[SPOJ-QTREE6]Query on a tree VI 题解

[SPOJ-QTREE6]Query on a tree VI 题解

题目地址:洛谷:【SP16549】QTREE6 – Query on a tree VI – 洛谷、SPOJ:SPOJ.com – Problem QTREE6

SPOJ QTREE系列:

题目描述

You are given a tree (an acyclic undirected connected graph) with n nodes. The tree nodes are numbered from 1 to n. Each node has a color, white or black. All the nodes are black initially.

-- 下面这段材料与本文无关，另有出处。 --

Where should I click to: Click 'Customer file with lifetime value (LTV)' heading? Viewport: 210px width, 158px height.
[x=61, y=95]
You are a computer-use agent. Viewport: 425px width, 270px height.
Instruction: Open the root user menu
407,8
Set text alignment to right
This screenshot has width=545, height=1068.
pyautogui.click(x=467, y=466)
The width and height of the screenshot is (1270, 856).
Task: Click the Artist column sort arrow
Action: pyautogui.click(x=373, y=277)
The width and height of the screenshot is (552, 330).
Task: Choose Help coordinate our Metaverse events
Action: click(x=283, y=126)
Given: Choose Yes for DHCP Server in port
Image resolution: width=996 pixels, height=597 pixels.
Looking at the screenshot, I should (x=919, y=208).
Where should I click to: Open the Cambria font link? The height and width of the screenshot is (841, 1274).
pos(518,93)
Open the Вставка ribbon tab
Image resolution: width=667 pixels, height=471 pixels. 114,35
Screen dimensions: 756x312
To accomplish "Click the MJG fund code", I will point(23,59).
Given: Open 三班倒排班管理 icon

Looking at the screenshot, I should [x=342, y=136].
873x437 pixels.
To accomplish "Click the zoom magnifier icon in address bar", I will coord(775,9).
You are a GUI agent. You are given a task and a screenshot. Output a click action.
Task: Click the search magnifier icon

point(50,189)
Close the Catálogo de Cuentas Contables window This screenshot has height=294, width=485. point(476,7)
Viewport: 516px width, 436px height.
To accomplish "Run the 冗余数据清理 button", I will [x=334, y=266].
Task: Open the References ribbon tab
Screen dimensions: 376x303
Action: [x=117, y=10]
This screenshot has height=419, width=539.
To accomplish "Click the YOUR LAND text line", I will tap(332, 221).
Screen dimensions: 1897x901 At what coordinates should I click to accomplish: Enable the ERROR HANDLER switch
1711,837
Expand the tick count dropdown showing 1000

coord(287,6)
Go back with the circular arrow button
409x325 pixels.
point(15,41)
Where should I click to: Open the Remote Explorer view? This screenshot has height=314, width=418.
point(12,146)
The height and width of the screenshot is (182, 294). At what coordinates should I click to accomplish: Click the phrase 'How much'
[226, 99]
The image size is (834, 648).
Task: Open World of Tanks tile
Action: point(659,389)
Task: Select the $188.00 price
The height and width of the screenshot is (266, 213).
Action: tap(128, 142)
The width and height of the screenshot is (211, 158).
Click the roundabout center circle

We will ask you to perform some instructions of the following form:

  • 0 u: ask for how many nodes are connected to u, two nodes are connected if all the node on the path from u to v (inclusive u and v) have the same color.
  • 1 u: toggle the color of u (that is, from black to white, or from white to black).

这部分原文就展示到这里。